Similarly, the rate of bullying and harassment increased over the same period, with Meta attributing the rise to a spike in violations in March. “There was a small increase in the prevalence of bullying and harassment content from 0.06-0.07 per cent to 0.07-0.08 per cent on Facebook due to a spike in sharing of violating content in March” according to the report. These numbers signal a reversal of previously declining trends, raising questions about the effectiveness of Meta’s current enforcement strategy.
The recent spike in harmful content on Meta platforms comes as the company significantly reduces its content removals. In the first quarter of 2025, only 3.4 million posts were actioned under Meta’s hate speech policy — the lowest number since 2018. Spam removals also saw a steep drop, from 730 million at the end of 2024 to 366 million in early 2025. Fake account takedowns on Facebook fell from 1.4 billion to 1 billion. Meta has yet to release similar figures for Instagram.
These changes follow Meta’s shift away from wide-scale proactive moderation. The company is now focusing on only the most severe violations, such as child exploitation and terrorism. Posts related to sensitive topics like immigration, gender identity, and race — once moderated — are now treated as political speech and face less scrutiny.
Meta has also narrowed its definition of hate speech. It now only applies to direct attacks and dehumanising language. Content previously flagged for showing contempt or exclusion is now allowed under the revised rules.
Fact-Checking Revamp
Another major change came in early 2025 when Meta ended its third-party fact-checking partnerships in the U.S. Instead, it introduced a crowd-sourced fact-checking tool called Community Notes, which is now active on Facebook, Instagram, Threads, and more recently, on Reels and Threads replies.

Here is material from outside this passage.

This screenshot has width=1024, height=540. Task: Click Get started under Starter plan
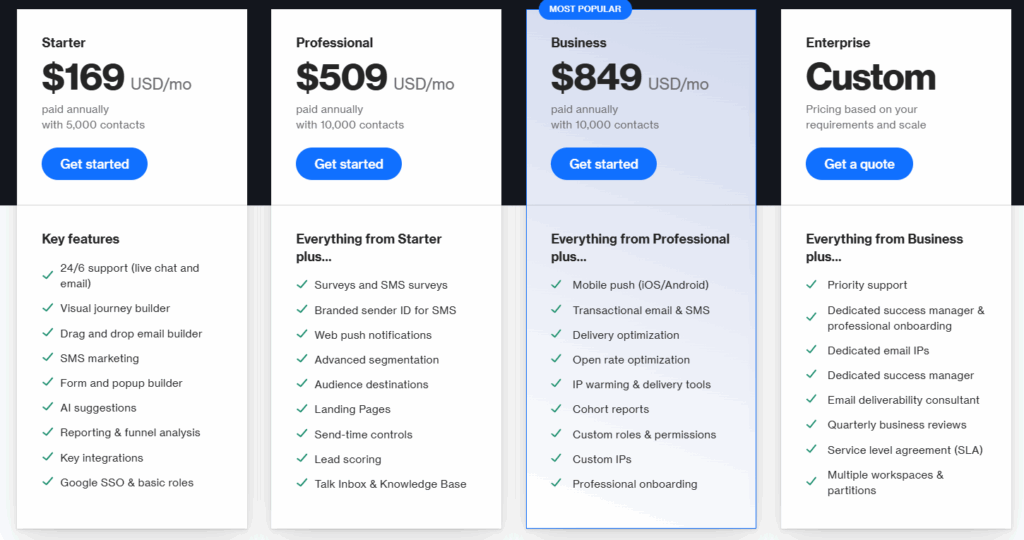(94, 164)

While Meta has not yet released data on how frequently these notes are used or how effective they have been, the company says further updates will be provided in future reports. Some experts have raised concerns about the potential for bias or manipulation in a system that relies heavily on user-generated input without established editorial oversight.
Despite the rise in certain types of harmful content, Meta is positioning the new moderation approach as a success, particularly in reducing enforcement errors. According to the company, moderation mistakes dropped by approximately 50 per cent in the United States between the last quarter of 2024 and the first quarter of 2025.
Meta has not detailed how it calculates this figure, but says future reports will include metrics specifically tracking error rates to improve transparency. The company noted that it is working to “strike the right balance” between under-enforcement and overreach.
Teen Safety Still a Priority, Says Meta
While Meta is scaling back moderation for adults, the company says it will continue strong protections for teens. Safeguards against bullying and harmful content remain in place for younger users, and new “Teen Accounts” are being introduced to better filter inappropriate material across Facebook, Instagram, and other platforms.
Meta also stressed the growing role of artificial intelligence in content moderation. Advanced language models are now helping detect and assess posts, with some even outperforming human moderators. In certain cases, AI tools are confidently removing content from review queues when no clear policy violation is found.